A particularly effective voice in this crisis comes from Harry Kraemer, from an interview he gave last week to Northwestern University’s Kellogg School of Management. A former chairman and CEO of the $12 billion global healthcare company Baxter International, Kraemer is a clinical professor of leadership at Kellogg. He has led through many healthcare crises and has been offering boards and management teams a calm way forward.
“Picture your absolute worst nightmare,” he said. For him, it would be learning that a member of his family had become critically ill with the coronavirus; for others, it might be something quite different. Regardless, the way forward is clear: “I’m going to do the right thing, and with a lot of people’s help, I’ll do the best I can do,” he said. “I try to repeat this over and over again. Worry, fear, anxiety, pressure, and stress can be significantly reduced.”
He also advices leaders to tell people what they know — and what they don’t know. Without this level of communication, Kraemer said, “you’re not giving the people an understanding of what you’re doing and why, so it looks like you’re just jerking everything around and you lose all credibility. And that lack of trust creates chaos. [People] will start to think, ‘Either I’m being lied to, or the people in charge are idiots.’”
Interestingly enough one of the classic crisis management entries in the canon comes from a paper written by McKinsey analysts in June 2000 — before the 9/11 attacks and the financial crisis. It lists four levels of situation analysis to measure a crisis from Level One, where there is a clear view of the future, to Level Four, where a company cannot envision future outcomes. We’re in Level Four.
“Situation analysis at level four is highly qualitative,” the paper points out. “Still, it is critical to avoid the urge to throw up your hands and act purely on instinct. Instead, managers need to catalog systematically what they know and what it is possible to know. Even if it is impossible to develop a meaningful set of probable, or even possible, outcomes, managers can gain a valuable strategic perspective. Usually, they can identify at least a subset of the variables determining how the market will evolve over time.”

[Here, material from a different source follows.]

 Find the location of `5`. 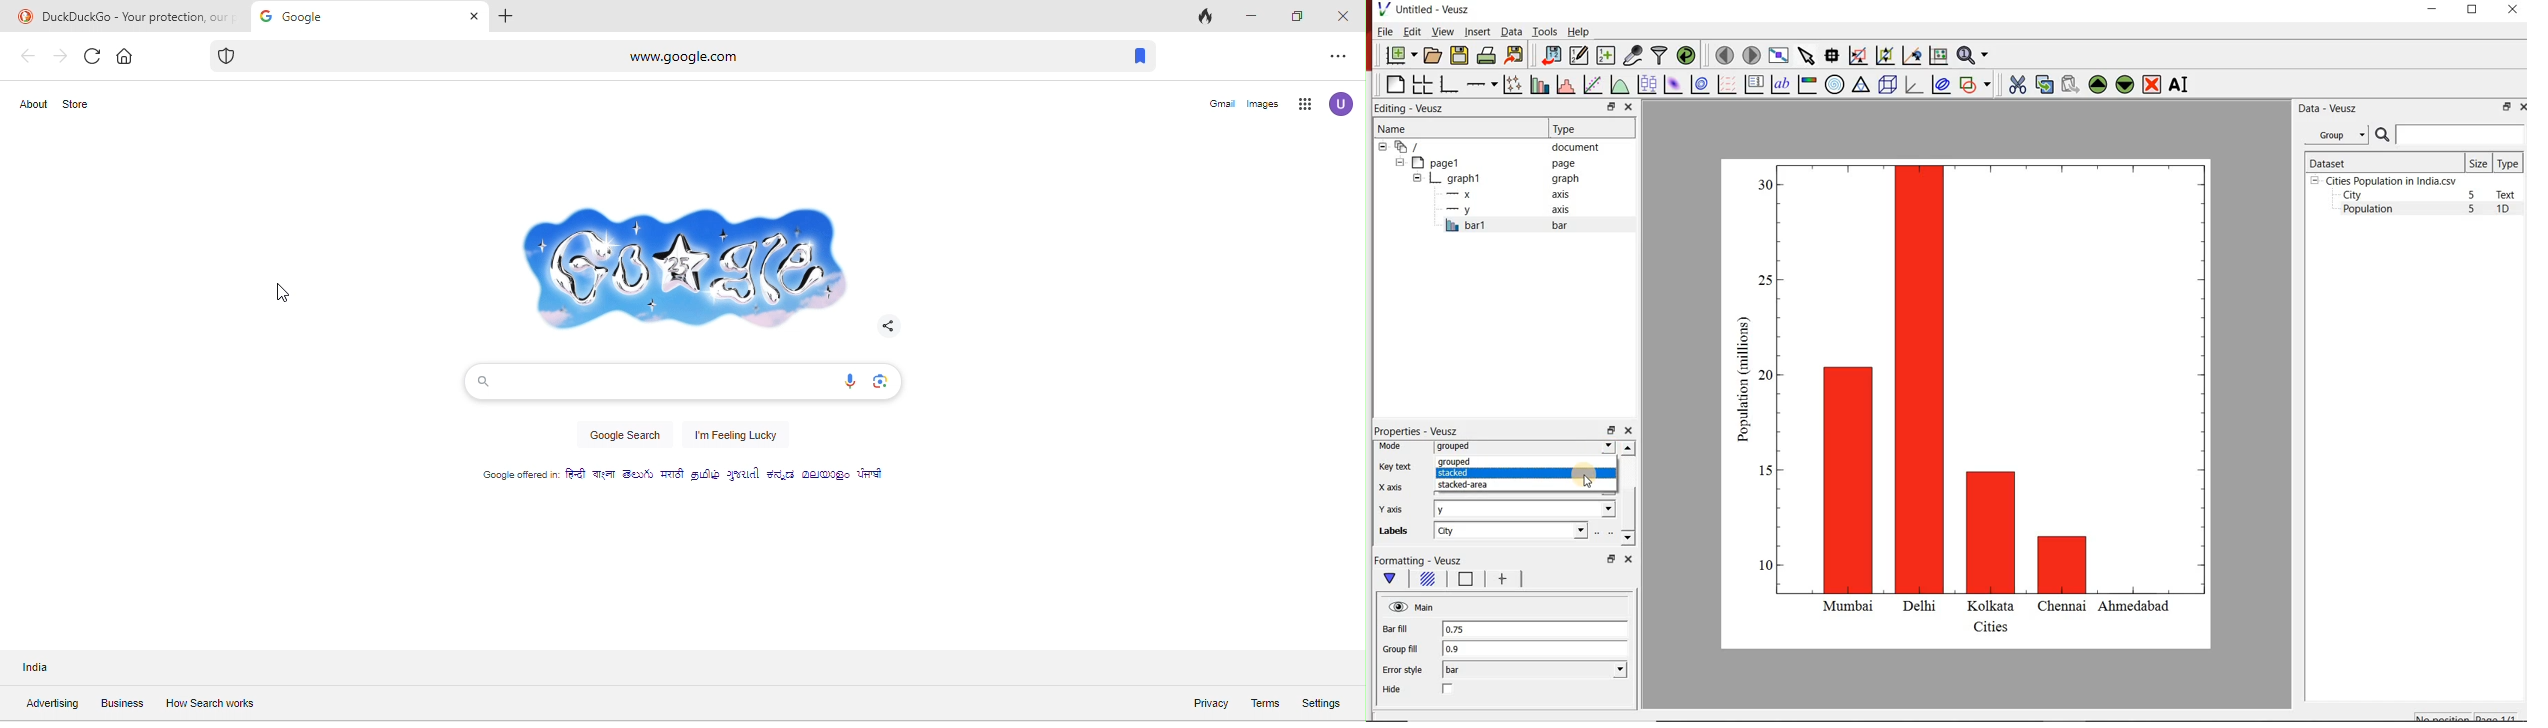

5 is located at coordinates (2473, 196).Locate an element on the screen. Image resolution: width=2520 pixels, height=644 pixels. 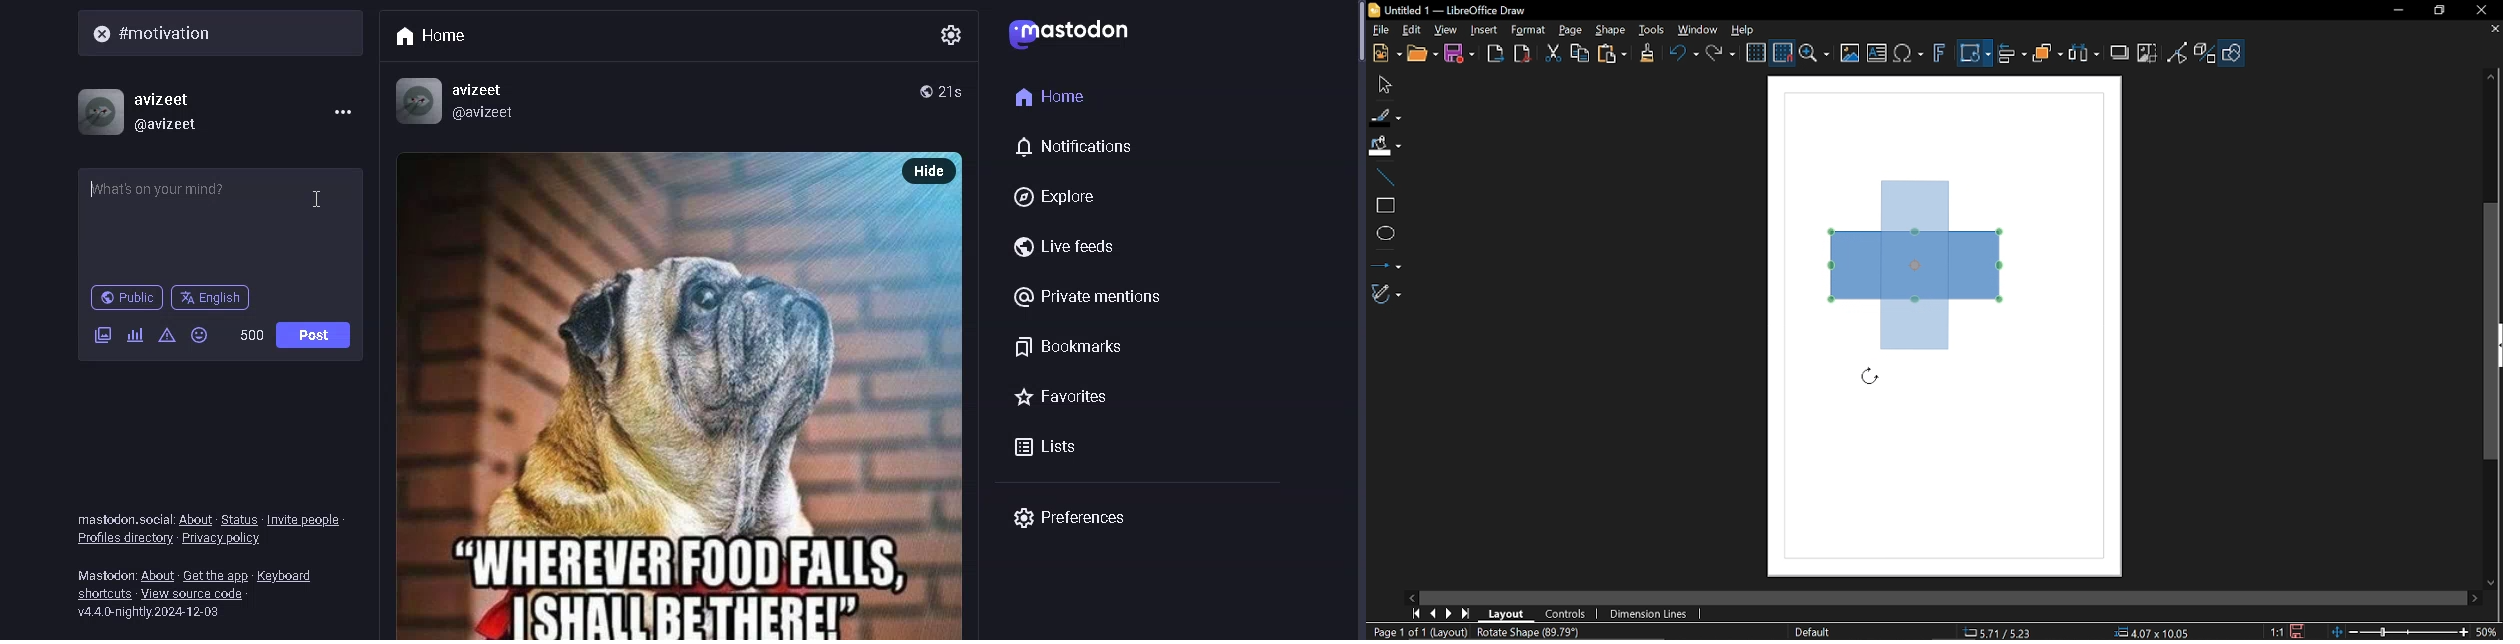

The paper recommends executives study how other markets developed. In this case, China presents the only possible comparison. By looking at strategies employed in that country, companies can get a clue as to how the market may evolve. In China, as a recent Harvard Business Review piece noted, companies at this point seem to have remained in business by shifting resources and keeping employees informed and calm.

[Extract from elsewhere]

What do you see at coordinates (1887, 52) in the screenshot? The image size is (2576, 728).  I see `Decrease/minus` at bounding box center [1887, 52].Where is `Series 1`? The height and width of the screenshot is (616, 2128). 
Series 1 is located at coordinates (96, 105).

“In a crisis, leaders must connect with, motivate, and inspire others, and show genuine compassion,” said Korn Ferry CEO Gary Burnison, writing in CFO. “In the military, for example, leaders put the safety and well-being of others before themselves. I’ve met a number of military leaders who led during periods of conflict and voluntarily told me, ‘I’ve never lost a soldier.’ This reveals a deep mindset of humility and accountability, rather than hubris and bravado. There’s nothing like a crisis or a complex problem to accelerate learning. This is learning agility to the ‘Nth’ degree — applying past lessons to new and unfamiliar situations. It really is knowing what to do when you don’t know what to do.”
Above all, be transparent. “Instead of forcing your employees to second-guess what might be in store for them, be utterly clear with them about the financial health of your firm and what goals you will prioritize” advised a March 20 report in Harvard Business Review. “These goals will not be the same for every company, and you shouldn’t communicate empty statements you don’t believe in, such as ‘we put our employees first.’ These statements can be confusing and even counterproductive when people are worried about their jobs. It’s better for you to be specific. For example, if your goal is to save jobs while meeting your bank covenants, say that. If it is to make a series of changes swiftly to shore up job security, clarify that you are prioritizing that decision over other, slower changes.”